## THE TASK
Copy the lines of the listing below word for word, from the line containing "Tap star icon on Solo version 3" through the line containing "pos(123,319)". Leave out the pictures.

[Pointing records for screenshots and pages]
<<<<
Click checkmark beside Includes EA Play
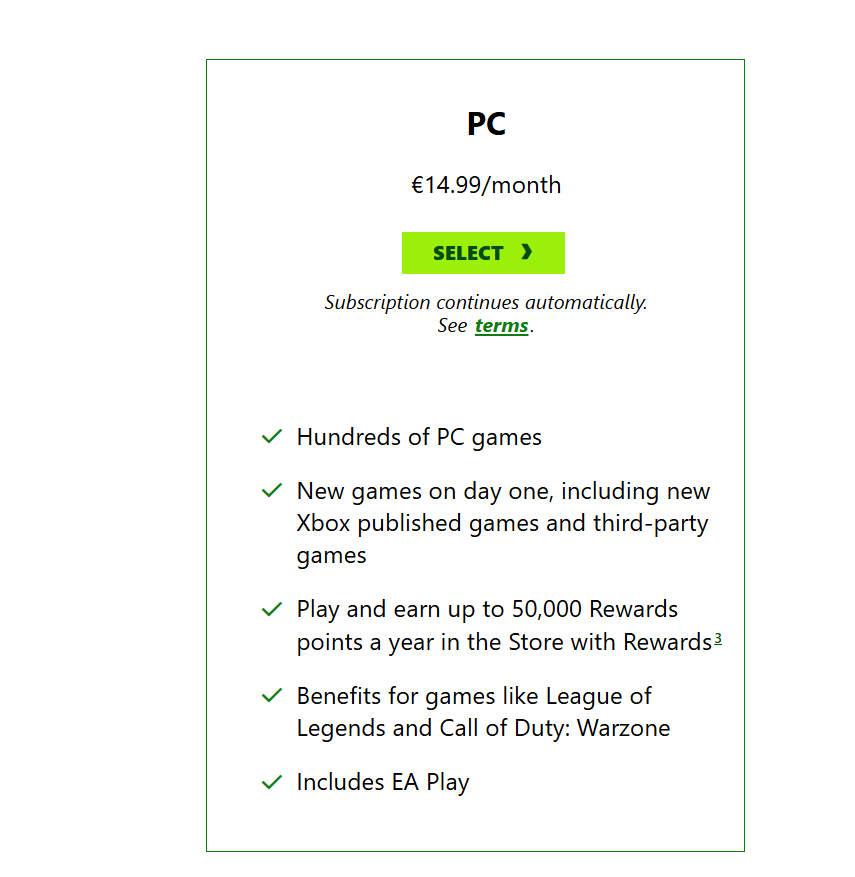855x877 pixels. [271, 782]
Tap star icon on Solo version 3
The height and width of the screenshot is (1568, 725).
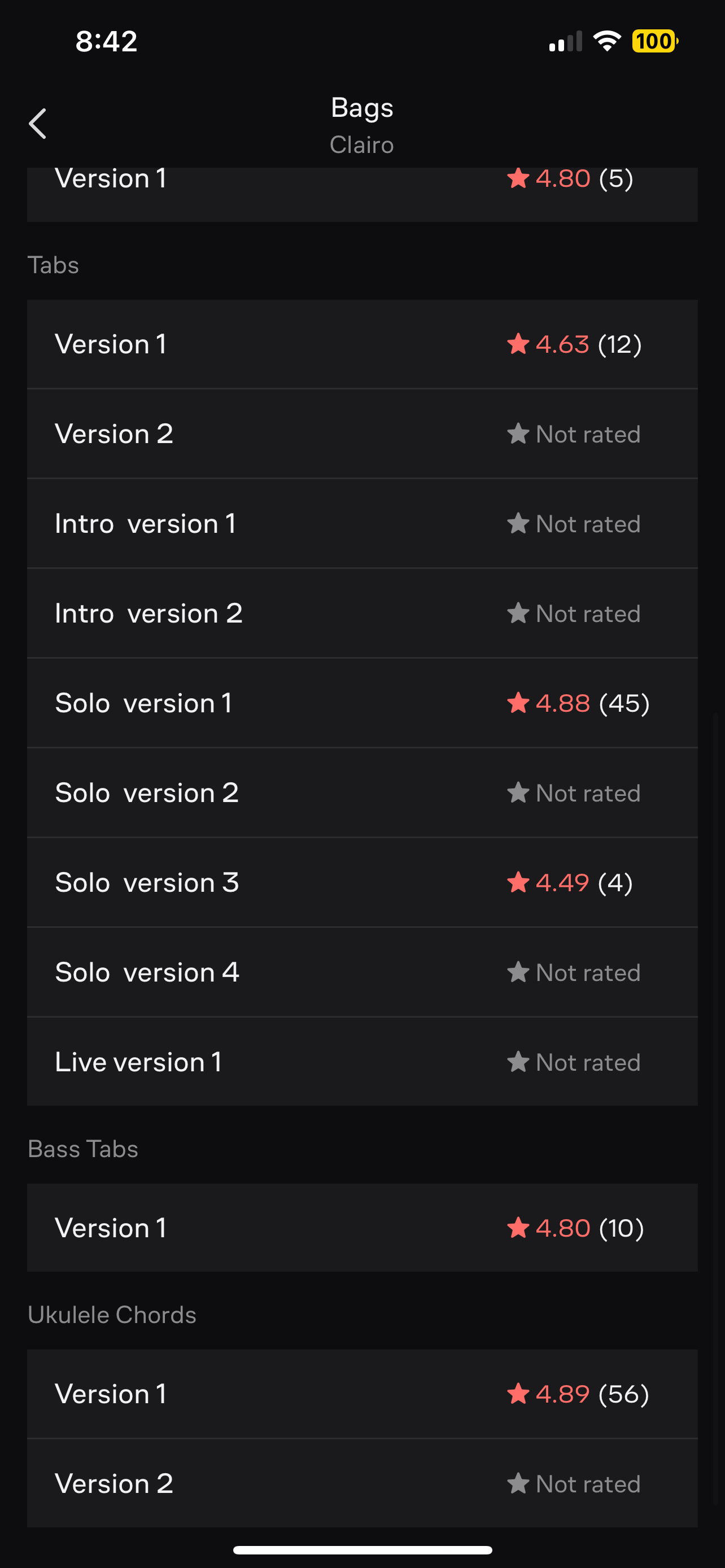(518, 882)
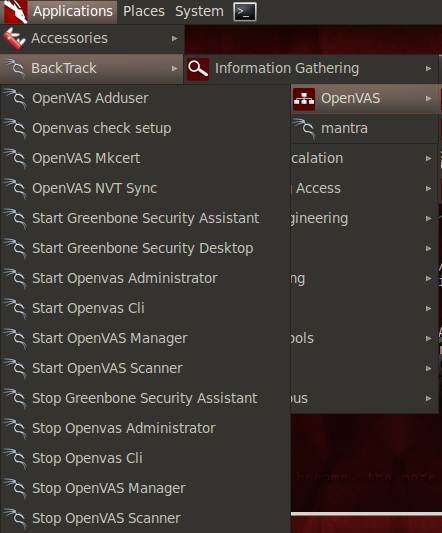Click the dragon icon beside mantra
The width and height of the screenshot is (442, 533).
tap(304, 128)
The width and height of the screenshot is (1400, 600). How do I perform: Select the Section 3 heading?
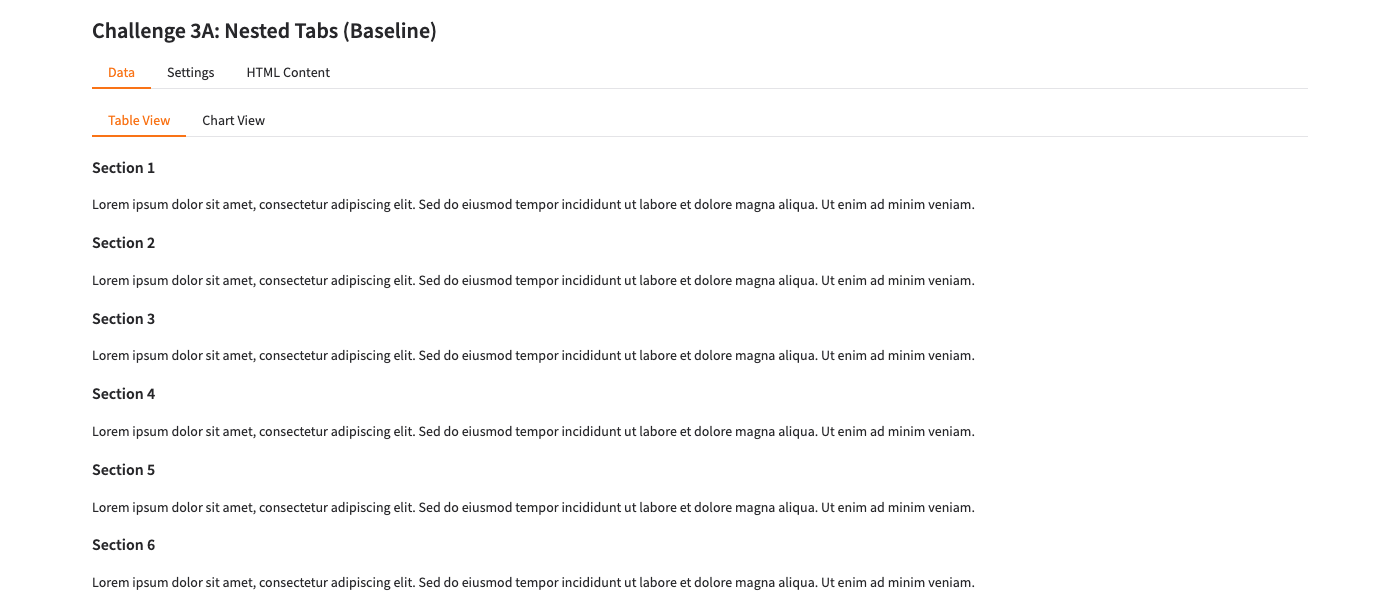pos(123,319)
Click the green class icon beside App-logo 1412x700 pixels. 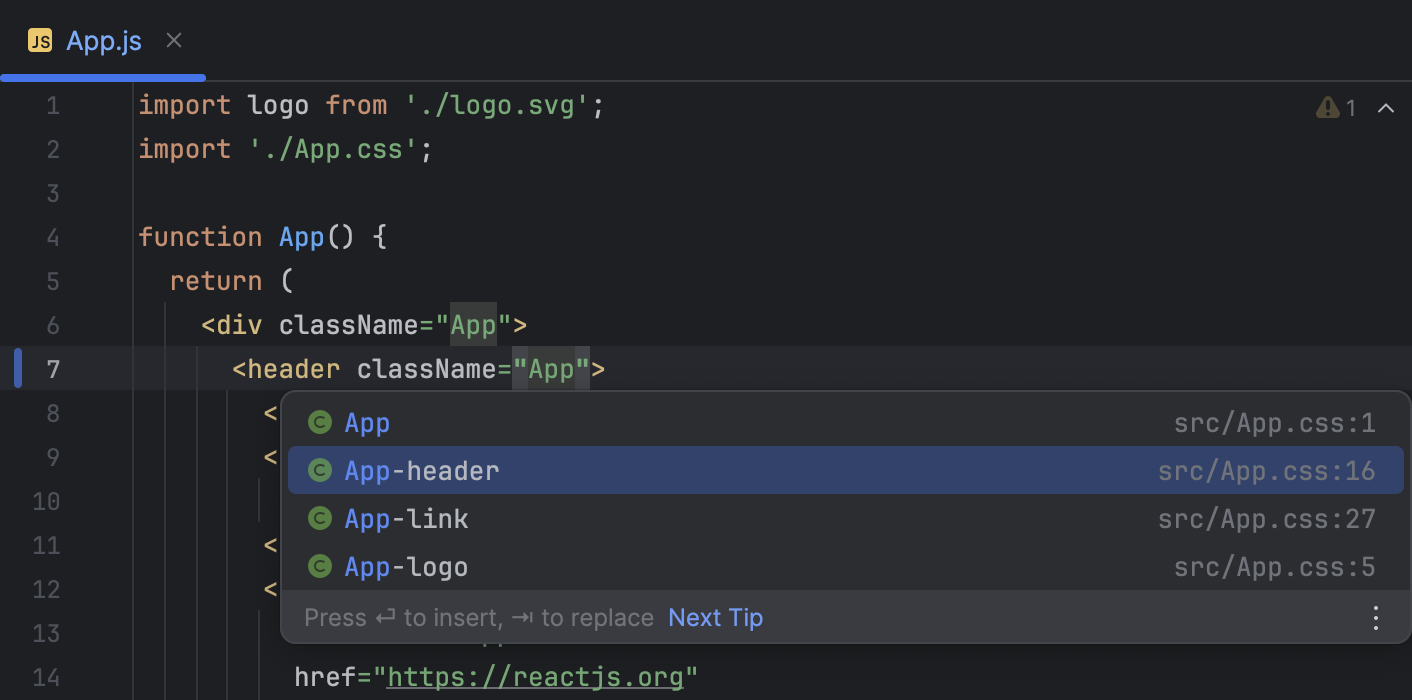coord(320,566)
>>>>
## RESULT OF THIS EXERCISE
Tap star icon on Solo version 3
The height and width of the screenshot is (1568, 725).
(518, 882)
Click the dragon icon beside mantra
The width and height of the screenshot is (442, 533).
tap(304, 128)
The width and height of the screenshot is (1400, 600). How do I perform: Select the Section 3 heading?
pos(123,319)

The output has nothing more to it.